Excerpted passage:
________________________

The classifiers were built using the J48 algorithm, which was the winner during building one classifier for the four emotions of L1. The classification results were calculated using a cross validation evaluation CV-10. For attribute selection we used attribute Wrapper Subset Evaluator and search method Best First. The accuracy obtained for the J48 algorithm after using attribute selection is presented in Table 5.5.

The high accuracy for the High-Low Arousal classifier (97.42%) indicates that the classifier, using the collected MIDI features, differentiates emotions in the top half from the bottom half of the model well. A slightly worse result (82.57%) was obtained for the High-Low Valence classifier, which confirms that recognizing emotions on the valence axis is more difficult than on the arousal axis.

Table 5.5 Accuracy obtained for High-Low Arousal and High-Low Valence classifiers using J48
Table 5.6 Selected features used for building High-Low Arousal and High-Low Valence classifiers

Table 5.6 presents the most important features for detecting emotions on the arousal and valence axes. Both sets have selected rhythm features (R) describing the number of strong pulses (Relatively Strong Pulses) obtained from the beat histogram. We can also see the usefulness of features pertaining to the duration of notes (Note Duration) or number of notes per second (Note Density). It is interesting that in the feature set for the detection of High-Low Valence we only have harmony-rhythm features (HR) and not harmony features (H). We found that statistics from harmony features collected from musical segments at moments of the Strongest Pulses are more useful for detecting High-Low Valence than harmony features collected at every eighth (H). During High-Low Arousal detection, most harmony features (H) collected at every eighth note were enough.

________________________

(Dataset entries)

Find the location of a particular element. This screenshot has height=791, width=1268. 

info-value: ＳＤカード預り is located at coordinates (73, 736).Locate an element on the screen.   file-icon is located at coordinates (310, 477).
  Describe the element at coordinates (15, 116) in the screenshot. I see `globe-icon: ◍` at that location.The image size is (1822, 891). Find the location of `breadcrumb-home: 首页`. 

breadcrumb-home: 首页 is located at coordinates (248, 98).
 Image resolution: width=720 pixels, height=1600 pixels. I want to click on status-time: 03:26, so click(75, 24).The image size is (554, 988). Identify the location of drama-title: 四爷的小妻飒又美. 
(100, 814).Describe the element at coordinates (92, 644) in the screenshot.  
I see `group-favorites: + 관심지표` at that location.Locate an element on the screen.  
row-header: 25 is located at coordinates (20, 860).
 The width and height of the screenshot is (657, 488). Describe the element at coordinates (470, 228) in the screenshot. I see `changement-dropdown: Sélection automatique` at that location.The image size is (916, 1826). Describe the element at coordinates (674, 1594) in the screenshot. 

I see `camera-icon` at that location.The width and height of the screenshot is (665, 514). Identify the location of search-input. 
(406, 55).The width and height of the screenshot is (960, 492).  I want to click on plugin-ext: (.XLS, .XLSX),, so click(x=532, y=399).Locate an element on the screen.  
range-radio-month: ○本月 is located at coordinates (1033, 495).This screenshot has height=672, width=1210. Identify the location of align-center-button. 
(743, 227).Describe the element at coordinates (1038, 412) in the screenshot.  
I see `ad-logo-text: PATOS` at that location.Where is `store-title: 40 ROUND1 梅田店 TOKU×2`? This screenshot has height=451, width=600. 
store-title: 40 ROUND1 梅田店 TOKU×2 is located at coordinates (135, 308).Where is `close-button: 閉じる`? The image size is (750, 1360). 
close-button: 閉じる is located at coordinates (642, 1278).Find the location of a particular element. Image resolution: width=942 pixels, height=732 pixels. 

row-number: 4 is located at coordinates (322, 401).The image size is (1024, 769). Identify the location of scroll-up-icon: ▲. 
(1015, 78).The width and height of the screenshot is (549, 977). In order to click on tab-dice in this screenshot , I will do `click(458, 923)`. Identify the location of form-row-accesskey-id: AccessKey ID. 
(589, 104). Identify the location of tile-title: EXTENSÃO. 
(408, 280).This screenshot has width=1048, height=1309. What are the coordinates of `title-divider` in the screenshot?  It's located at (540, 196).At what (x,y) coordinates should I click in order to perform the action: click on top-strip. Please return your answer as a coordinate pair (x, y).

________________________

Directive 1:
List every category of features, with its abbreviation, that the passage on emotion classification from MIDI features names.
Directive 2:
Continue the passage on emotion classification from MIDI features, starting after its final sentence.
The records come from a separate source unrelated to the passage.

Answer space 1:
rhythm features (R), harmony-rhythm features (HR), harmony features (H)

Answer space 2:
5.2 Second Level Classifiers

5.2.1 One Classifier Recognizing Twelve Emotions

While building the second level classifiers, we first decided to build a classifier that would differentiate 12 sub-emotions. We built classifiers for emotion detection using the following algorithms: J48, BayesNet, K-nn, SMO. The classification results were calculated using a cross validation evaluation CV-10.

Once again, we obtained the best accuracy for the studied algorithms with J48, with a value of 65.14% (Table 5.7); although the accuracy was lower by 17 % points than the accuracy of the classifier detecting 4 emotions on the first level (L1). In the case of detecting 12 sub-emotions, the classifier is clearly less accurate, which is connected with the greater number of classes with the same number of features. Also, the quality of data labeling by the experts at level L2 is generally lower than for level L1, which may also lower the results.

Table 5.7 Accuracy of classifiers obtained for second level (L2) classifiers

5.2.2 Four Classifiers Recognizing Sub-emotions

In order to improve emotion detection accuracy on the second level (L2), we decided to build 4 classifiers, one for each quarter of Russell’s emotion model (Table 5.8). Each of the classifiers specializes in detecting 3 sub-emotions for the respective quarter, CL21—detects emotions in the first quarter, CL22 in the second, CL23 in the third, and CL24 in the fourth.

Table 5.8 Four classifiers for the second level (L2)

To create the specific classifiers for level L2, we used samples from a given category. In other words, to build classifier CL21 for emotions e11, e12, and e12 we only used sampled labeled as e1 at level L1. We did the same for the remaining classifiers, CL22, CL23, and CL24.

Thus, we obtained 4 classifiers specializing in detecting sub-emotions at level L2. To build the classifiers, we used algorithm J48, which was the winner when we built classifiers at levels L1 and L2. The obtained accuracy for each classifier before and after attribute selection is presented in Table 5.9.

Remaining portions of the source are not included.